Mark – Calif.: What was the rationale behind the Windfall Elimination Provision that reduces Social Security pension amounts if one is receiving other public pensions? I’m a school teacher, have worked for a railroad and have enough quarters for Social Security. I worked for all those pensions, yet my Social Security and the railroad pensions are being reduced. My teacher pension isn’t. The total of all these pensions amounts to about half of my full-time pay. I’m grateful I’m getting an income for retirement, yet I don’t believe I’m getting all the benefits that I have earned.
Phil Moeller: No one likes the Windfall Elimination Provision, or WEP. But there is a rationale for it.

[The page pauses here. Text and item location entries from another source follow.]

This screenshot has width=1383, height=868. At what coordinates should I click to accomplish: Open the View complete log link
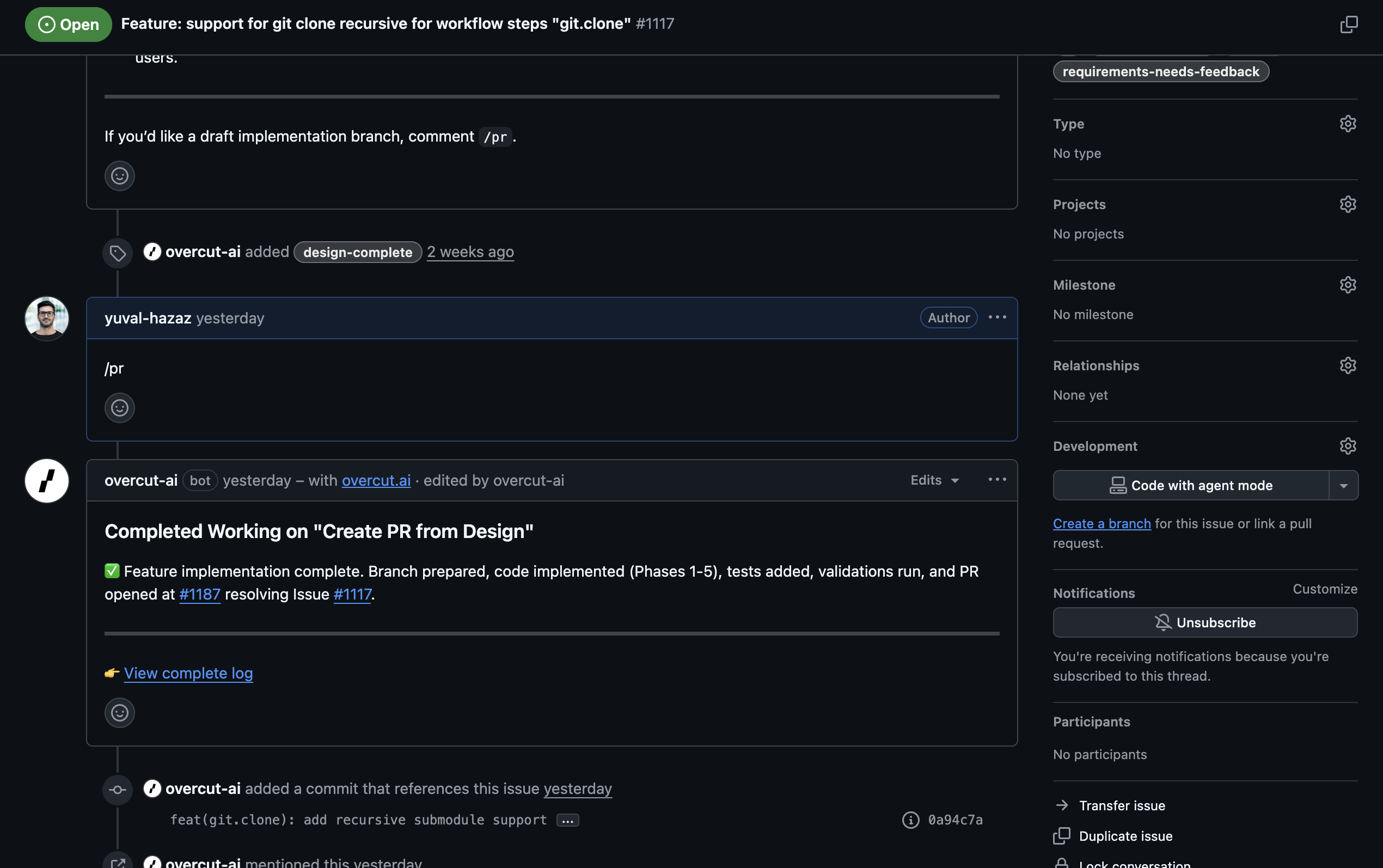(x=188, y=674)
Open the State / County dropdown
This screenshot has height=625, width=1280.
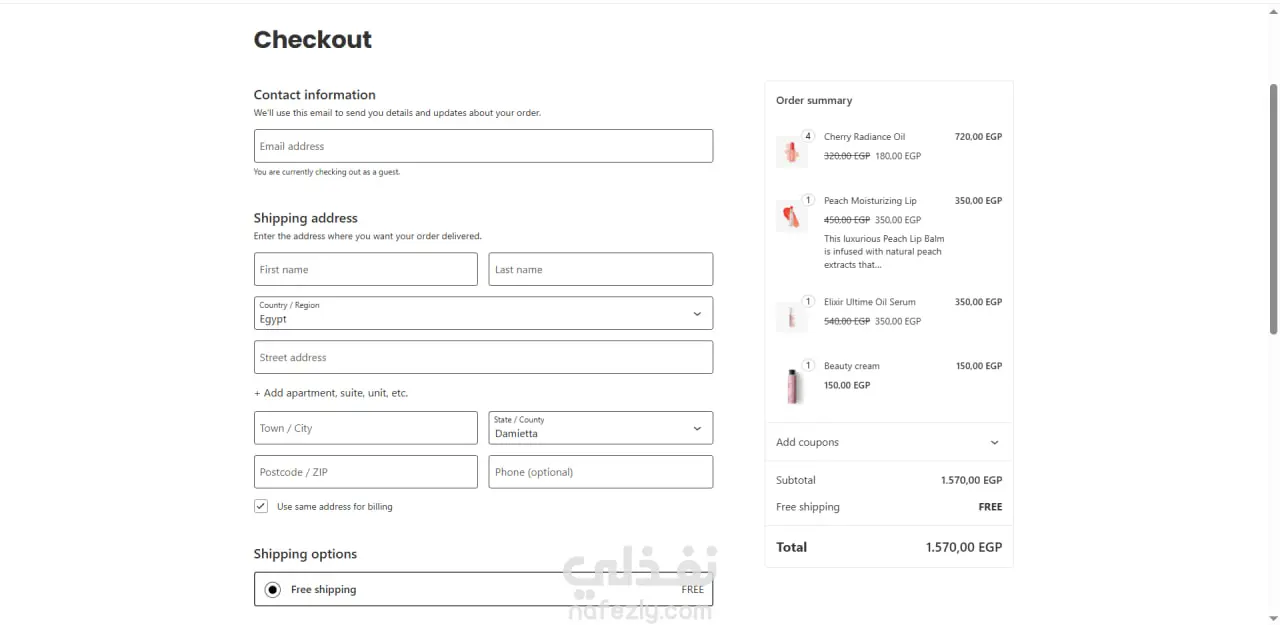[x=600, y=428]
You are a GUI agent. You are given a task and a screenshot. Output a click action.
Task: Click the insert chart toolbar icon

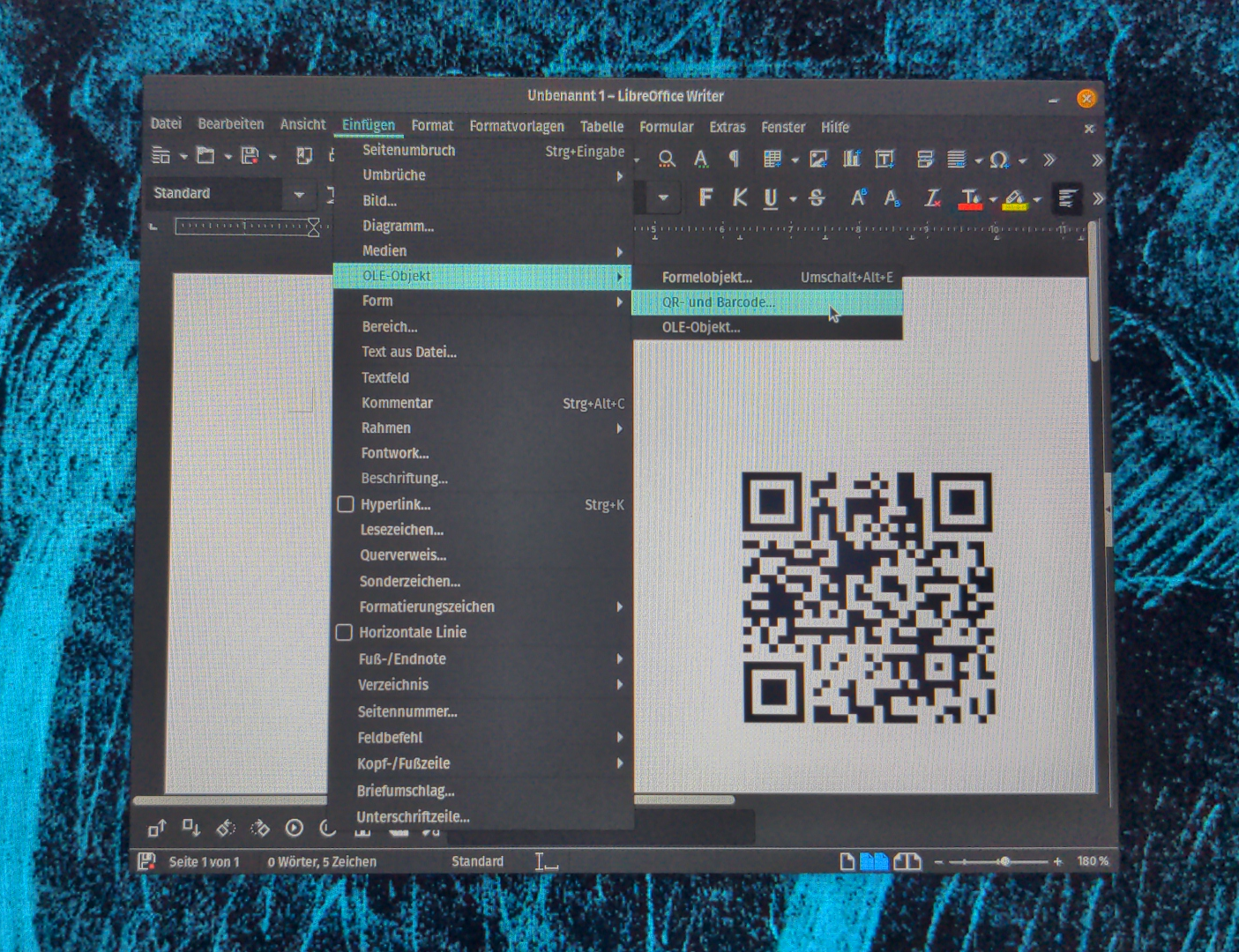[x=852, y=160]
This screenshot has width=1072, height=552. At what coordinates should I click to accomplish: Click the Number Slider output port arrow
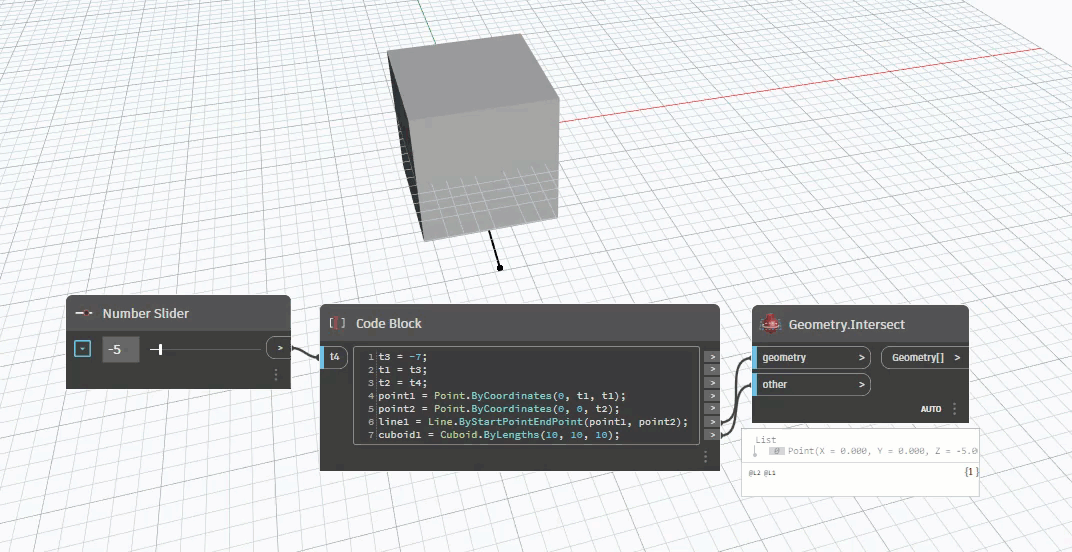tap(279, 349)
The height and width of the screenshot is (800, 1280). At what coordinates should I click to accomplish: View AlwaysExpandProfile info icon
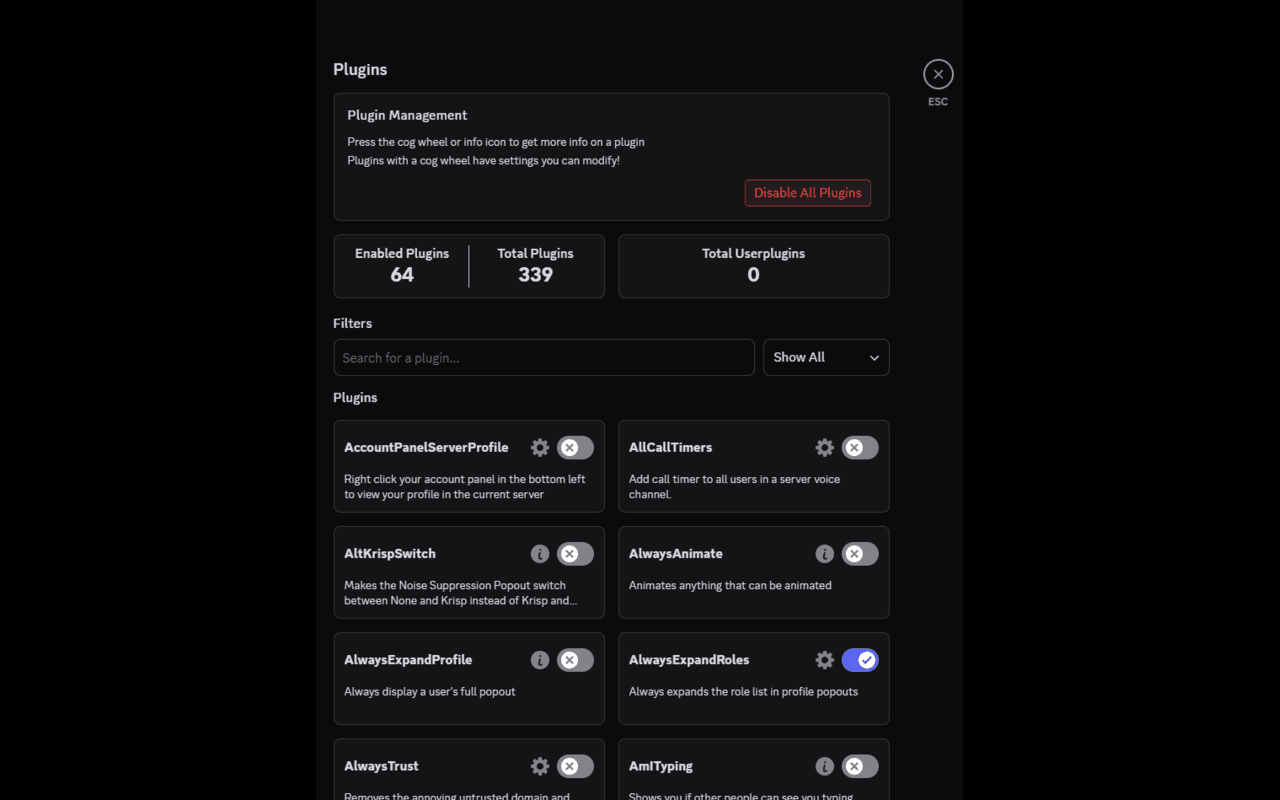click(540, 660)
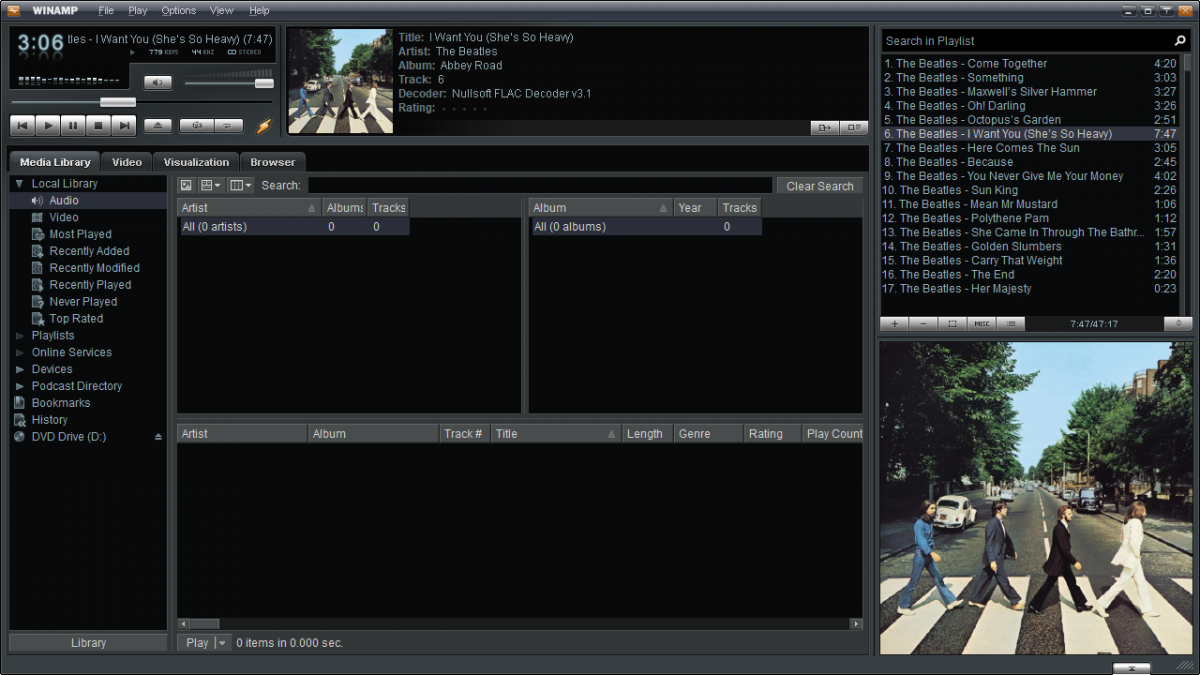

Here is an abbreviated explanation (a fuller take can be found in our Social Security book, “Get What’s Yours”).
Social Security is, in economic terms, a very progressive program. This means its benefits are skewed to be very generous to low-earning folks. They get a much higher percentage of their wages back in benefits than do people who make more money.
This form of income redistribution is a fundamental part of Social Security. It is accomplished by splitting up a person’s earnings record into three tiers. People get 90 percent of the first tier in their Social Security payment and smaller percentages – 32 percent and 15 percent, respectively — in the second and third tiers. People with low earnings don’t make enough to reach the second or third tier.
The thinking was that a person with a public pension who has paid some Social Security taxes could be quite well positioned for retirement, but would be seen as a low-wage earner in terms of Social Security’s records. When they applied for Social Security, therefore, they’d get 90 percent of their earnings back in the form of Social Security payments. A person whose entire lifetime wages had been subject to Social Security payroll taxes might also be entitled to a private pension, but their Social Security payments would be fair and fully supported by the payroll taxes they had put into the system.
To deal with this, the WEP takes that 90 percent first-tier benefit calculation and reduces it to 40 percent for people with public pensions that are not tied to Social Security payroll taxes. This penalty begins disappearing when a person has been paying payroll taxes for 30 years and totally disappears at 40 years.
Whether you think it’s fair or foul, that’s the rationale.